Когда они вышли из управления, у входа увидели неброско, но с большим вкусом и даже некоторой аристократичностью одетую в легкий демисезонный костюмчик молодую женщину лет двадцати восьми. Уже прохладный сентябрьский ветерок игриво трепал темно-русые волосы до плеч. Одарив приятелей бирюзой веселого, доброжелательного взгляда, девушка шагнула навстречу и, приветливо улыбнувшись, протянула руку.
– Старший лейтенант Воробьева Валентина Игоревна, – просто, без тени жеманства или кокетства представилась она.

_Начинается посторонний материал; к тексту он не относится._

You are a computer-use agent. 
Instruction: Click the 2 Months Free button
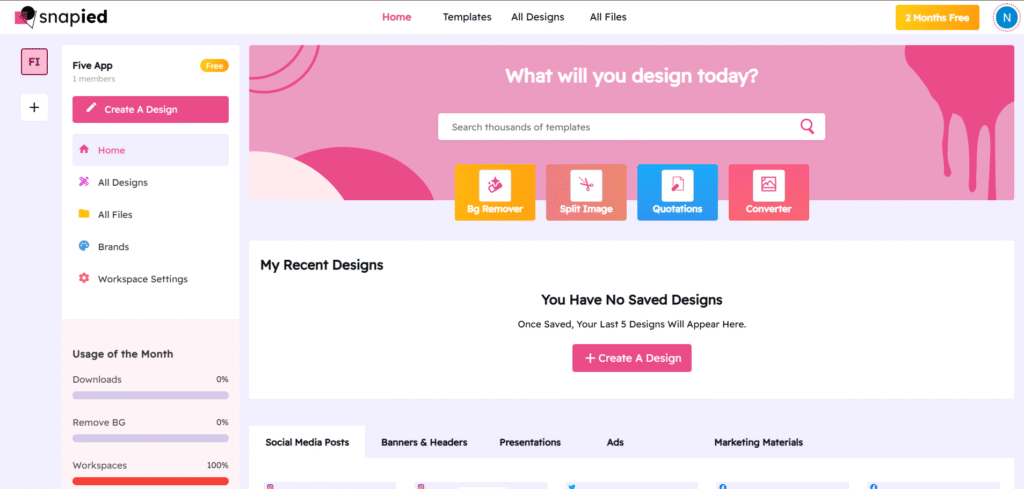click(x=937, y=18)
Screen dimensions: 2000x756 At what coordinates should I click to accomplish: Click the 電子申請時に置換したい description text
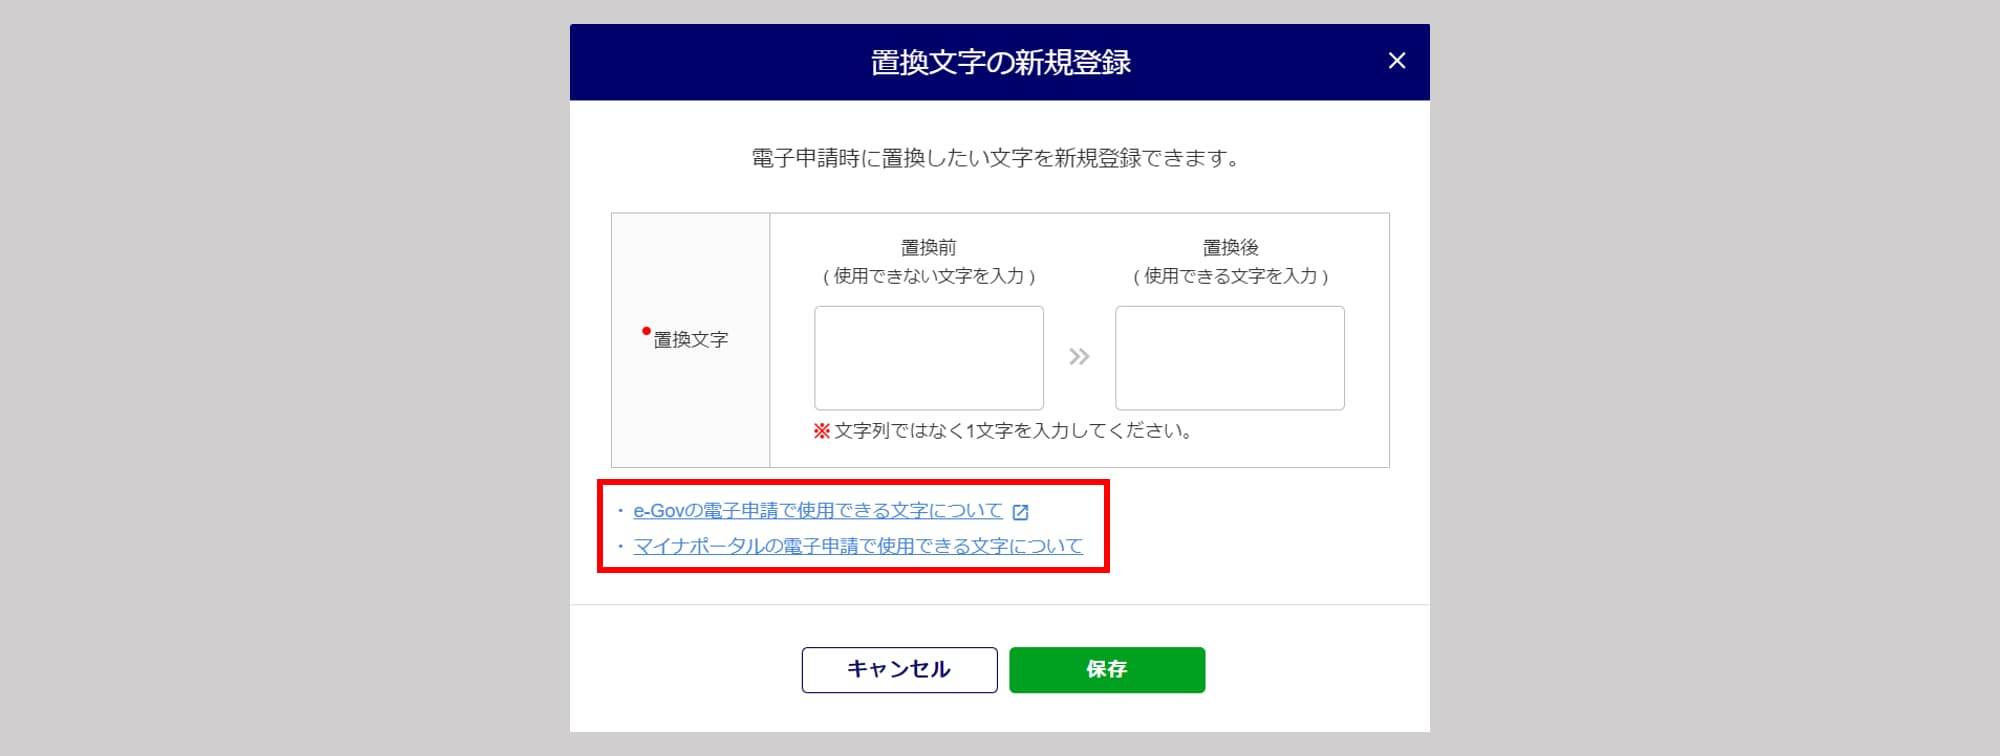[x=997, y=158]
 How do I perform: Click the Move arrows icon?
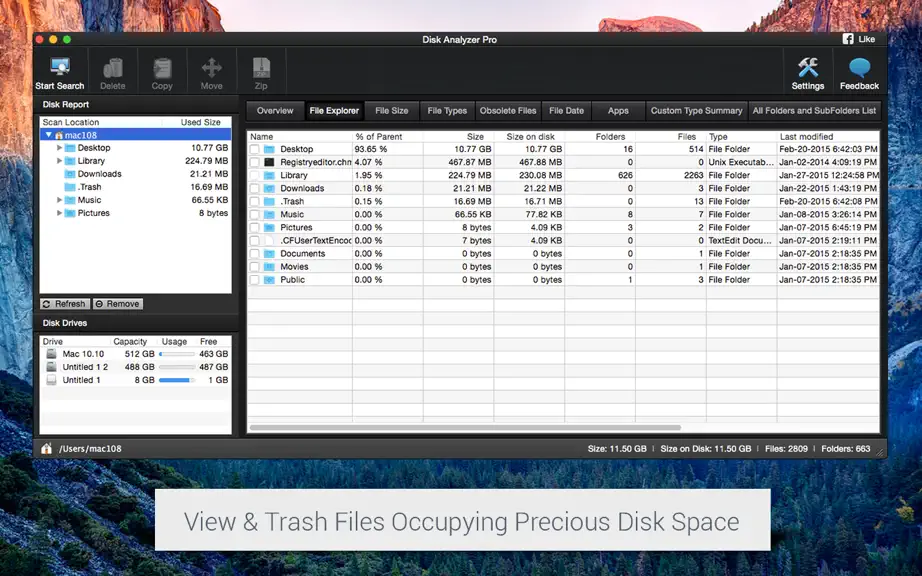tap(212, 68)
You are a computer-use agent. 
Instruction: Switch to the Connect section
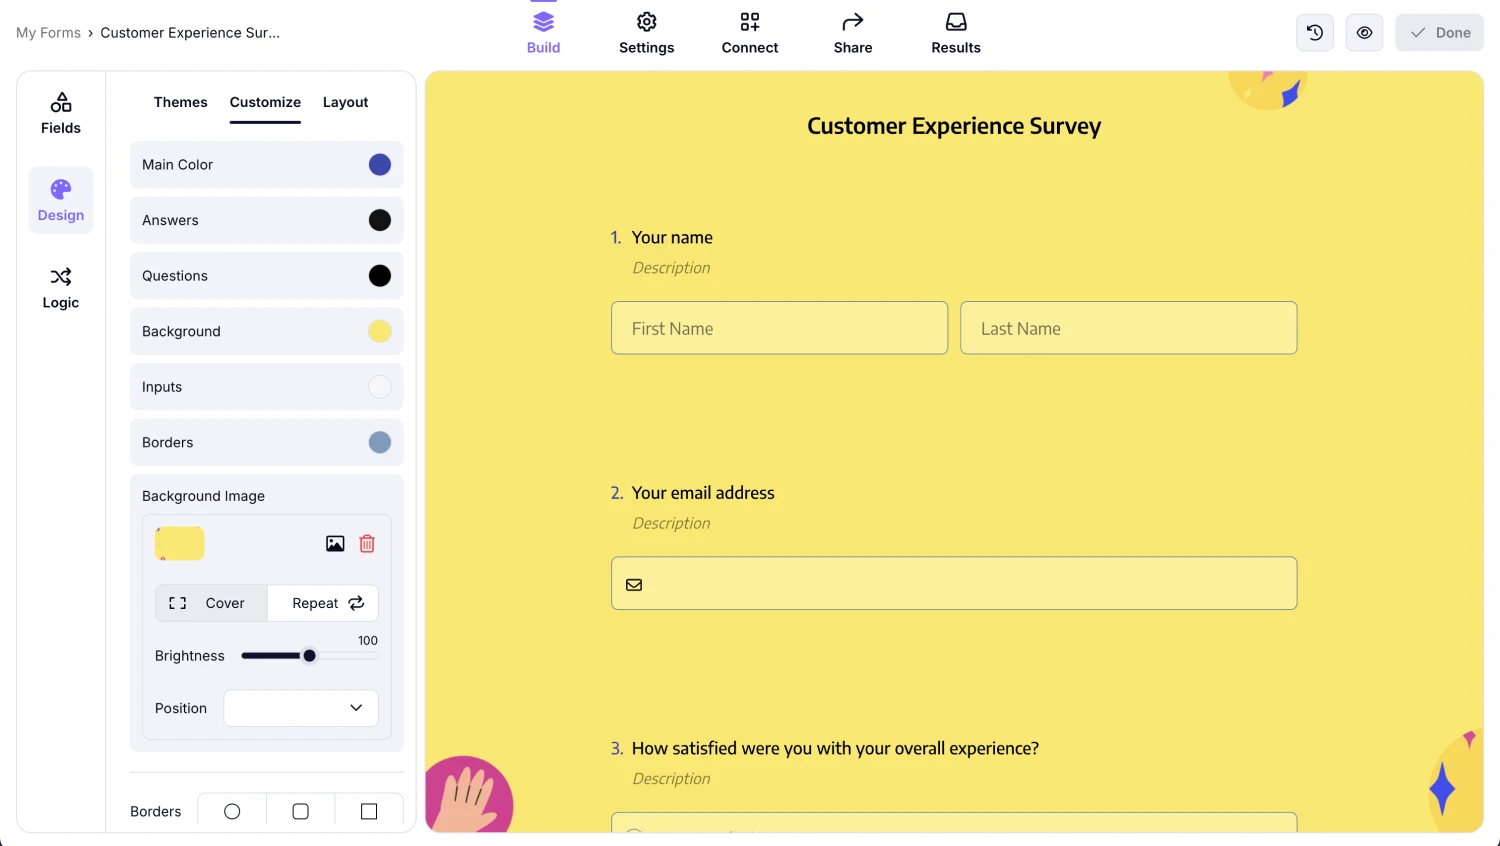coord(749,32)
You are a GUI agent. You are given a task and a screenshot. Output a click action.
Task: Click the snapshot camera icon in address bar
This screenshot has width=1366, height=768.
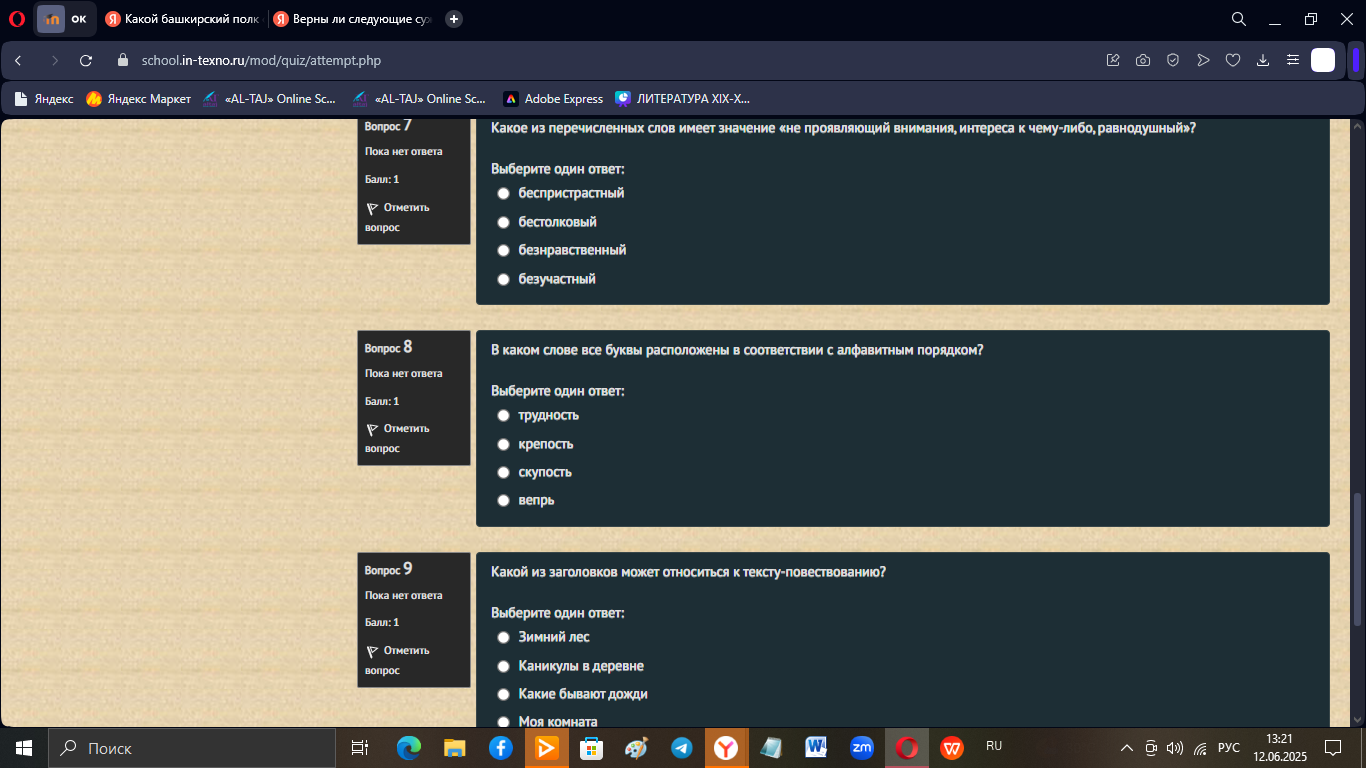[x=1143, y=60]
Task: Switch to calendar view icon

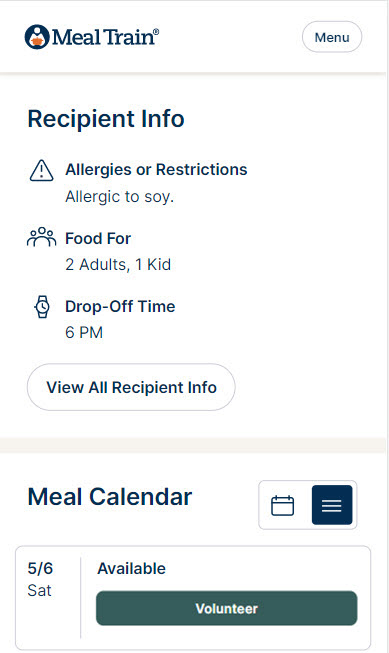Action: (x=283, y=505)
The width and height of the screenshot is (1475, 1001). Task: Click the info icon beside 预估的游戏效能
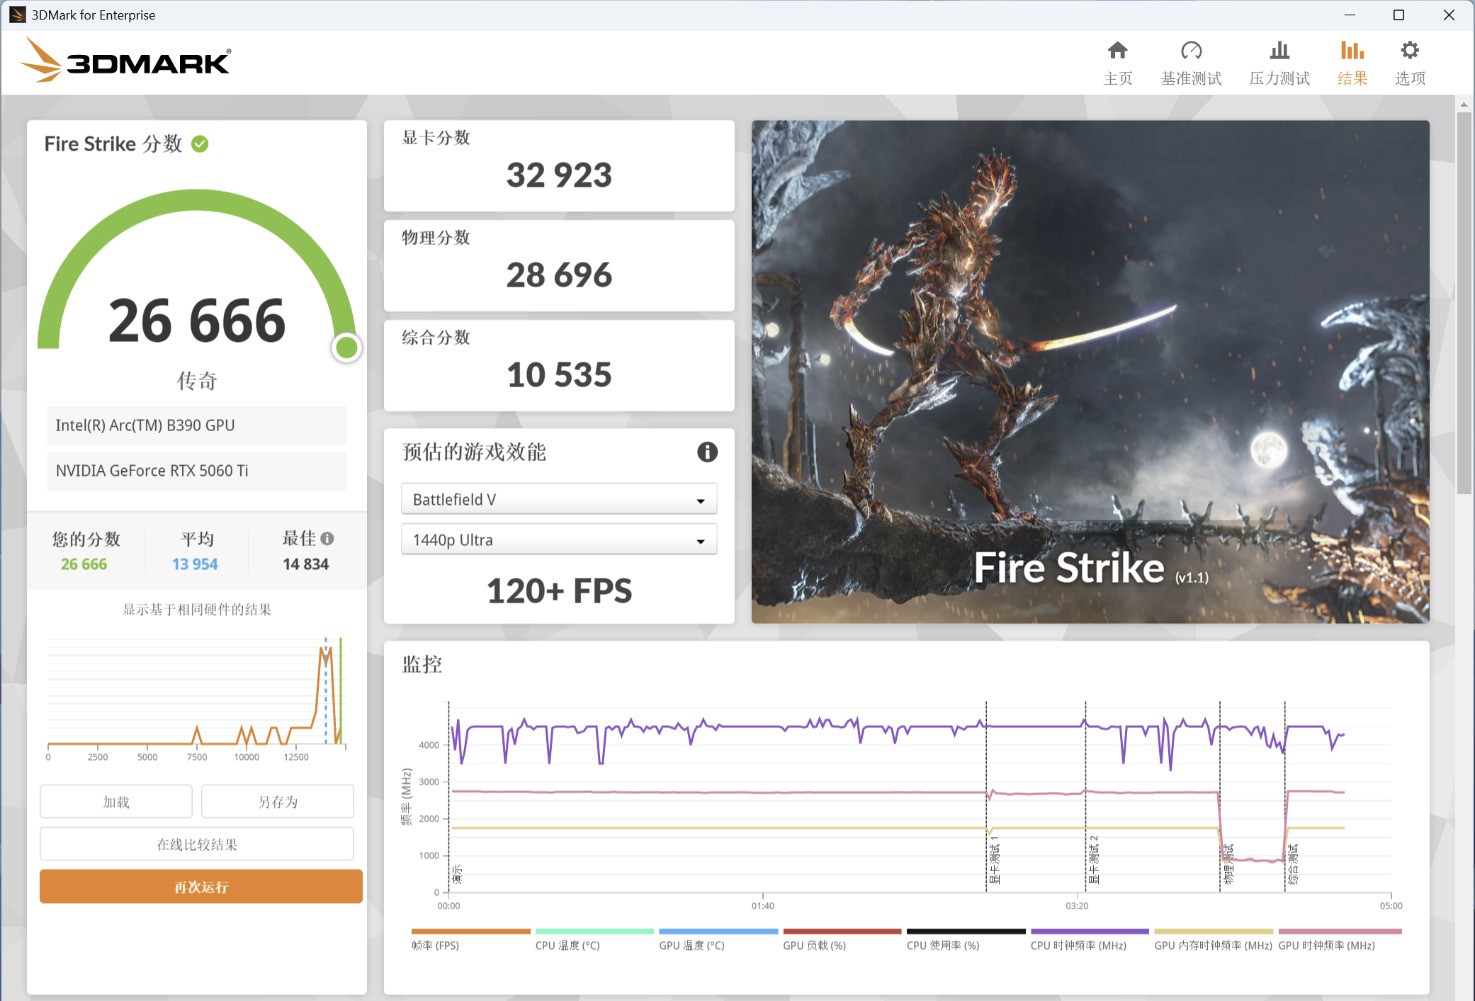[x=708, y=452]
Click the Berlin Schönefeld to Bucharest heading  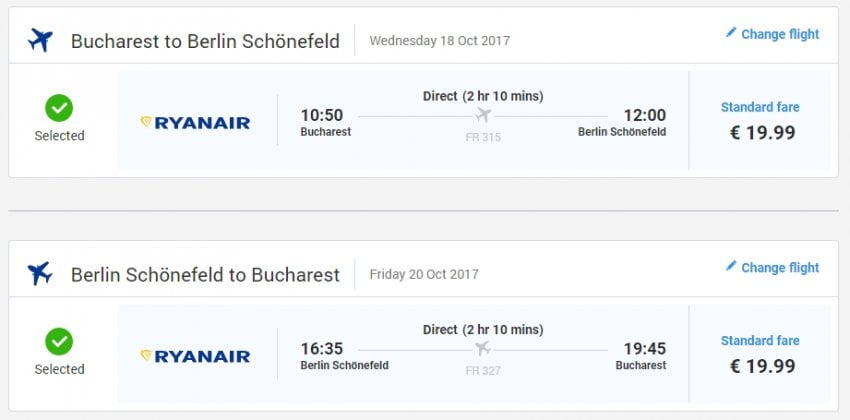tap(205, 274)
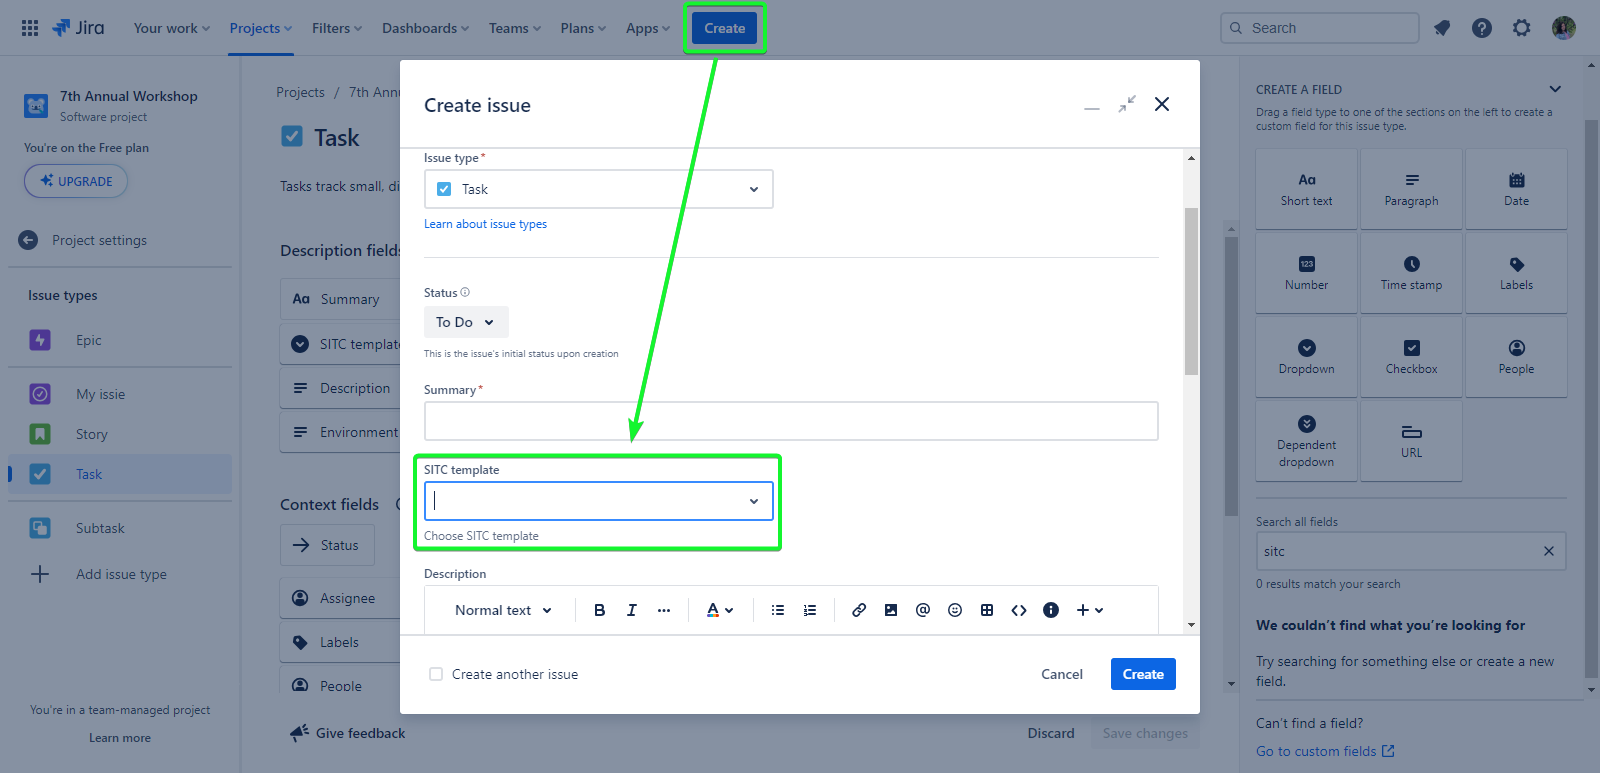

– Станислав Крячко, полковник милиции, оперуполномоченный… э-э-э… вот этой замечательной конторы, – осторожно пожимая ее тонкую, но крепкую руку, Стас кивнул на вывеску управления.
– А вы – Лев Иванович Гуров, – пожимая Гурову руку, Воробьева знающе улыбнулась. – Наслышана о вас. Вы уже в некотором смысле – классик сыска.
– О-о-о… – Гуров со смехом развел руками. – Значит, плохи мои дела. Классик – это что-то сродни музейному экспонату. Вот так и не замечу, как попаду в гербарий.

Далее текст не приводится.